In the past year so many wonderful, amazing, and absolutely wonderful people have come into our lives as a family, and into my life as a person. It has been a great year and I hope that this trend continues. Even more than that I can only hope and pray that I can be that type of person for them as well. We will see. The Johnsons… what can i say, they are amazing. They have become like family for us and there is no way we could ask for anything more than the love and acceptance that they offer to us without any reciprocation, as much as we try to be that for them as well. Our Church family is amazing as well. We love them and hate to miss them for our weekly visits, otherwise known as Liturgy. Choir practice, the visit of the bishop this past November (which I purposely refrained from blogging about, sorry.), Nativity was a true blessing. Just a great year over all.

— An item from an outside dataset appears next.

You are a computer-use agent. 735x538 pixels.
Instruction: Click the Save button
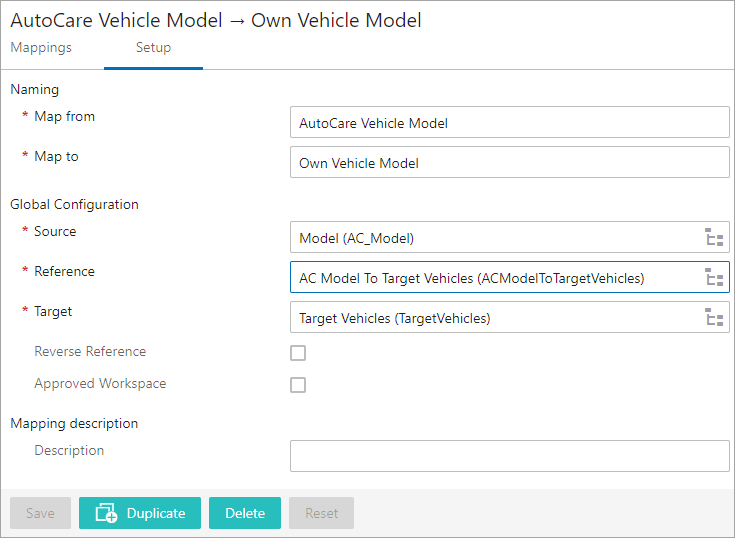[x=40, y=513]
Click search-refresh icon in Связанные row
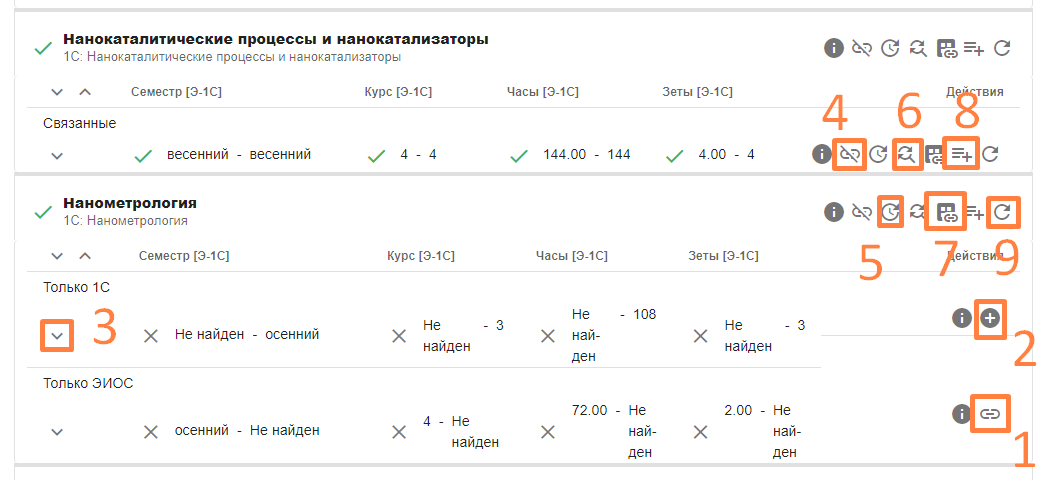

The world talks of resolutions, and promises we will never ever keep, but that’s all good, because we have next year. For some reason, it has become increasingly apparent to me that we may not. I may not. This is not meant to alarm anyone, these are just empty words and even emptier speculations.. but there really is no guarantee that we will be awake in the morning. What if we are not? I don’t know, I think about these things at random times. We plan for things to always be the same. Money will come, we will use the money for a car, for a new apartment in July/August, we can do this, and we will do that. Will we? Who knows. God does, but He doesnt give us a calendar to work with. We forget this and we are pulled from this remembrance by the world.

The thought that is attached to this previous one is, how prepared am I for the first thought to come to fruition? At all? To any degree? Am I doing anything I am supposed to? Am I following the Gospel and the Great Commission? Am I living a life worthy of being called a Christian, let alone an Orthodox Christian. “To whom much is given, much is required.”

During Holy Week we sing a multitude of hymns to remind us of this truth. Here are a few:

Holy and Great Monday: Troparion, tone 8: Behold, the Bridegroom is coming in the middle of the night, and blessed is the servant whom He shall find awake and watching, but unworthy is he whom He shall find idle and careless. Beware, then, my soul, lest thou be weighed down with sleep, lest thou be given up to death and shut out of the Kingdom. But awake and cry: Holy, Holy, Holy, art Thou, O God: through the intercessions of the Bodiless Ones, save us.

Holy and Great Tuesday: Kontakion, tone 2: Realizing the hour of reckoning, O my soul, and fearing tlie cutting down of the fig tree, work diligently with the talent that has been given thee O wretched one. Watch and pray that we may not remain outside the bride chamber of Christ.

Holy and Great Wednesday: Kontakion, tone 4: I have sinned more than the harlot, O Good One, and I come to Thee with none of her showers of tears. But praying in silence, I fall down before Thee and lovingly embrace Thy immaculate feet, that as the Lord Thou mayest grant me forgiveness of sins as I cry to Thee, O Saviour: Deliver me from the mire of my evil deeds.

My soul responds to music. This is what drew me to the Truth of Orthodoxy. The same is the case for Holy Week as well as the Mysteries of the Faith. These hymns hold great meaning for me and at the same time they are a rude awakening to the sad reality of my state. I need to get back on track. Big time. I have let myself get so far from where I should be that the few times this thought has crossed my mind I have been dense enough to think that I am too far gone and what is the point of trying. How dumb I am.

I must continue to walk. I must walk forward. I must run faster and work harder in order to reach the goal with a lamp full of oil and a garment in order that I might enter into the marriage feast. If this is what I want, (and it is), then I must work at it and I must give it my all. If I lose this what is there left to gain in its place? Nothing worth it.